▶ _TASK OBJECTIVE_: Transcribe the records below. Leave every line exactly as written.

Stored items
.....

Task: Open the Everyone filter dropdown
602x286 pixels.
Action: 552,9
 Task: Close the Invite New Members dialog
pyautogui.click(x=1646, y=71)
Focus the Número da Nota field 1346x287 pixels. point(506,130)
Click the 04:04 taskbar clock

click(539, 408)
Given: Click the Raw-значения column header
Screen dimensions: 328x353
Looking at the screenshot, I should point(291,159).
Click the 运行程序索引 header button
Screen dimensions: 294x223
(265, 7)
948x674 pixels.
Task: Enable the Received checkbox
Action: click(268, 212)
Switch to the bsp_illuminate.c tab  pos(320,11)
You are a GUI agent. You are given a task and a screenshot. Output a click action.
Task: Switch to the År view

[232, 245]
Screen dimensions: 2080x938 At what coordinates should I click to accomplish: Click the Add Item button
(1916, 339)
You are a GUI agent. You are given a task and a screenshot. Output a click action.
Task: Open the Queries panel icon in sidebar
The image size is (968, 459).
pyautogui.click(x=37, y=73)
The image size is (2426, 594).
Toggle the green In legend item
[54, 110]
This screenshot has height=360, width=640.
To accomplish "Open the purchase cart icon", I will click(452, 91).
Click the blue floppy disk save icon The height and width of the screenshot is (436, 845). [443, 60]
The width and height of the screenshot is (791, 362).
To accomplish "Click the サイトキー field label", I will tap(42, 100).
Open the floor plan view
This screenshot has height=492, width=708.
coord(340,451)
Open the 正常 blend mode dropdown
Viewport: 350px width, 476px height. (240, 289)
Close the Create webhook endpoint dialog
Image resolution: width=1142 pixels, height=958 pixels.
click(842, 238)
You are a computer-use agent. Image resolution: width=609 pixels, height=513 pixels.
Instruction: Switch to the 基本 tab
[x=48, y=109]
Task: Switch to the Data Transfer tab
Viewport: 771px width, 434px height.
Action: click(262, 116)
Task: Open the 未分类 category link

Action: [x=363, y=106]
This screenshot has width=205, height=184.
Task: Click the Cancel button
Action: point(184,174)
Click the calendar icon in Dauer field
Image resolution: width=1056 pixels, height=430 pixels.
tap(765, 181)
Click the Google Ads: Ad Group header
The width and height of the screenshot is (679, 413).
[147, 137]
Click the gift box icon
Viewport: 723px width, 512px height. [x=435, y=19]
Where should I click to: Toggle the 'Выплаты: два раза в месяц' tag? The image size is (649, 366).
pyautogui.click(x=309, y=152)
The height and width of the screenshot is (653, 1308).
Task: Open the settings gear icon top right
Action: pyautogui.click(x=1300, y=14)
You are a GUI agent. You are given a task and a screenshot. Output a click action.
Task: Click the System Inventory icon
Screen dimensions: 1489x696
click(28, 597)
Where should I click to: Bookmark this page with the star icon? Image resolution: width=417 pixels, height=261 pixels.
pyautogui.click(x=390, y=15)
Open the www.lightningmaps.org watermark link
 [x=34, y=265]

.....

▶ _SOLUTION TO THIS EXERCISE_:
Task: Open the Everyone filter dropdown
602x286 pixels.
Action: 552,9
 Task: Close the Invite New Members dialog
pyautogui.click(x=1646, y=71)
Focus the Número da Nota field 1346x287 pixels. point(506,130)
Click the 04:04 taskbar clock

click(539, 408)
Given: Click the Raw-значения column header
Screen dimensions: 328x353
Looking at the screenshot, I should point(291,159).
Click the 运行程序索引 header button
Screen dimensions: 294x223
(265, 7)
948x674 pixels.
Task: Enable the Received checkbox
Action: click(268, 212)
Switch to the bsp_illuminate.c tab  pos(320,11)
You are a GUI agent. You are given a task and a screenshot. Output a click action.
Task: Switch to the År view

[232, 245]
Screen dimensions: 2080x938 At what coordinates should I click to accomplish: Click the Add Item button
(1916, 339)
You are a GUI agent. You are given a task and a screenshot. Output a click action.
Task: Open the Queries panel icon in sidebar
The image size is (968, 459).
pyautogui.click(x=37, y=73)
The image size is (2426, 594).
Toggle the green In legend item
[54, 110]
This screenshot has height=360, width=640.
To accomplish "Open the purchase cart icon", I will click(452, 91).
Click the blue floppy disk save icon The height and width of the screenshot is (436, 845). [443, 60]
The width and height of the screenshot is (791, 362).
To accomplish "Click the サイトキー field label", I will tap(42, 100).
Open the floor plan view
This screenshot has height=492, width=708.
coord(340,451)
Open the 正常 blend mode dropdown
Viewport: 350px width, 476px height. (240, 289)
Close the Create webhook endpoint dialog
Image resolution: width=1142 pixels, height=958 pixels.
click(842, 238)
You are a computer-use agent. Image resolution: width=609 pixels, height=513 pixels.
Instruction: Switch to the 基本 tab
[x=48, y=109]
Task: Switch to the Data Transfer tab
Viewport: 771px width, 434px height.
Action: click(262, 116)
Task: Open the 未分类 category link

Action: [x=363, y=106]
This screenshot has width=205, height=184.
Task: Click the Cancel button
Action: point(184,174)
Click the calendar icon in Dauer field
Image resolution: width=1056 pixels, height=430 pixels.
tap(765, 181)
Click the Google Ads: Ad Group header
The width and height of the screenshot is (679, 413).
[147, 137]
Click the gift box icon
Viewport: 723px width, 512px height. [x=435, y=19]
Where should I click to: Toggle the 'Выплаты: два раза в месяц' tag? The image size is (649, 366).
pyautogui.click(x=309, y=152)
The height and width of the screenshot is (653, 1308).
Task: Open the settings gear icon top right
Action: pyautogui.click(x=1300, y=14)
You are a GUI agent. You are given a task and a screenshot. Output a click action.
Task: Click the System Inventory icon
Screen dimensions: 1489x696
click(28, 597)
Where should I click to: Bookmark this page with the star icon? Image resolution: width=417 pixels, height=261 pixels.
pyautogui.click(x=390, y=15)
Open the www.lightningmaps.org watermark link
 [x=34, y=265]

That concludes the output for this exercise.